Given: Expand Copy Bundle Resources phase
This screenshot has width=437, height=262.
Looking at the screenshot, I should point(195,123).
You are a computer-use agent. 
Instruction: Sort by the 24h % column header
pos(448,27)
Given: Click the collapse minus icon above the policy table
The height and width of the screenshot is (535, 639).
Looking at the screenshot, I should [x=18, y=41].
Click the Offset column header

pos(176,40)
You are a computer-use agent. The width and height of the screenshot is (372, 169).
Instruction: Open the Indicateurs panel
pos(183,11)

☆ ☆ ☆ ☆

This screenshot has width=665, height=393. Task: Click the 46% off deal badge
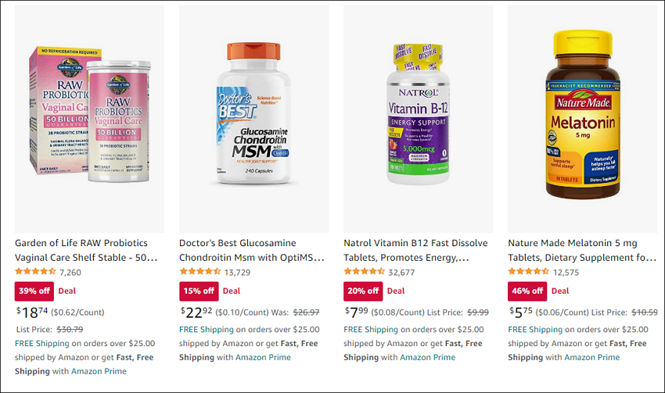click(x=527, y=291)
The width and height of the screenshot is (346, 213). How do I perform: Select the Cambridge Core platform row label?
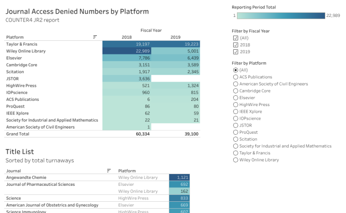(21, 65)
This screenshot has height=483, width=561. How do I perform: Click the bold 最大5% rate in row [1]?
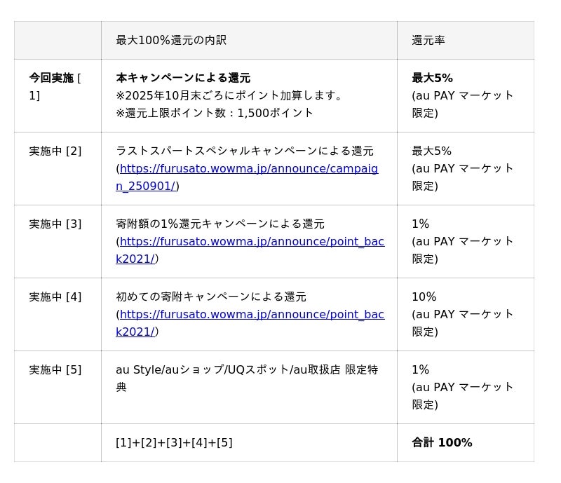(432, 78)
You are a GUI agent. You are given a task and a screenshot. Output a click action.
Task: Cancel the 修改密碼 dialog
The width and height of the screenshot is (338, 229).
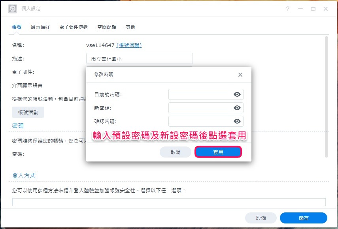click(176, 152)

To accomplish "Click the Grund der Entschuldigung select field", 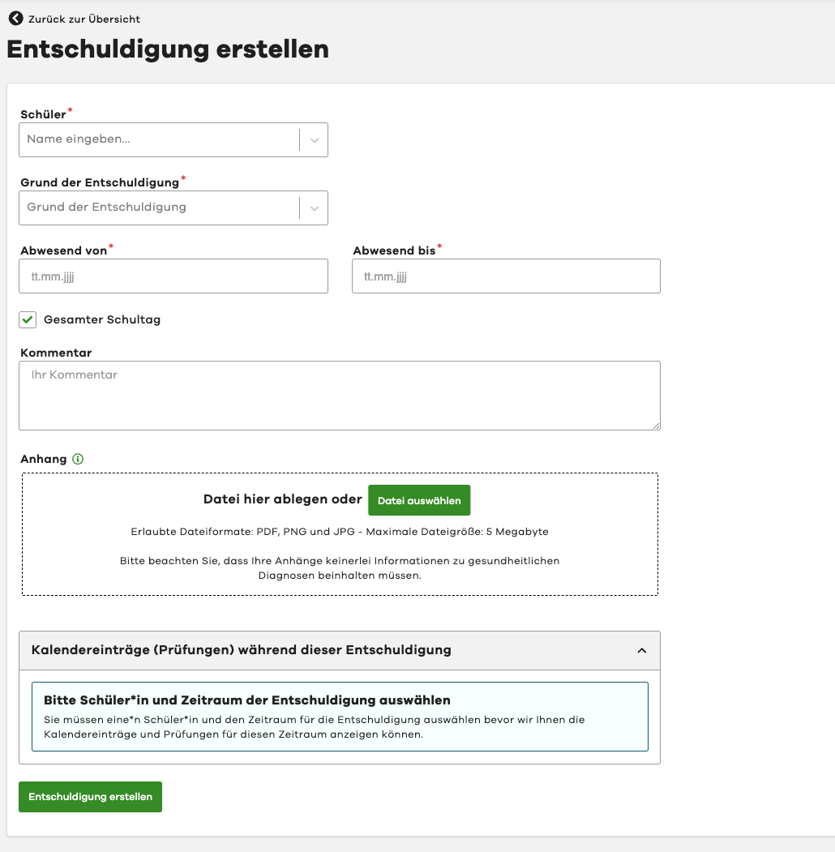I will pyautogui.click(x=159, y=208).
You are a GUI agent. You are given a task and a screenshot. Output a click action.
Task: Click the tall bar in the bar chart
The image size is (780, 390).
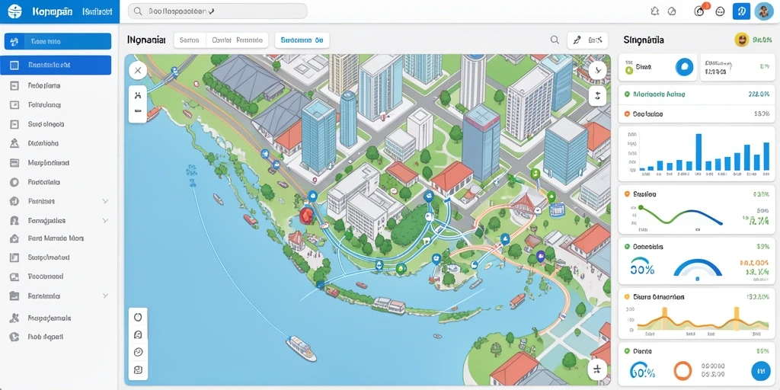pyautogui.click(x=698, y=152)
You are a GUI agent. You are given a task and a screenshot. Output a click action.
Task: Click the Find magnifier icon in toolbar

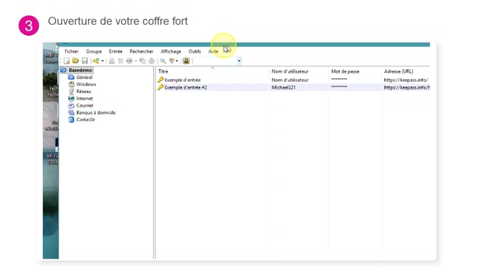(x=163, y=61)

☆ ☆ ☆ ☆

## Assigned task:
Your answer should consist of the lines above that hold the word "computer", copied exactly.

## Reply:
You are a computer-use agent. 
You are a computer-use agent. The width and height of the screenshot is (372, 169).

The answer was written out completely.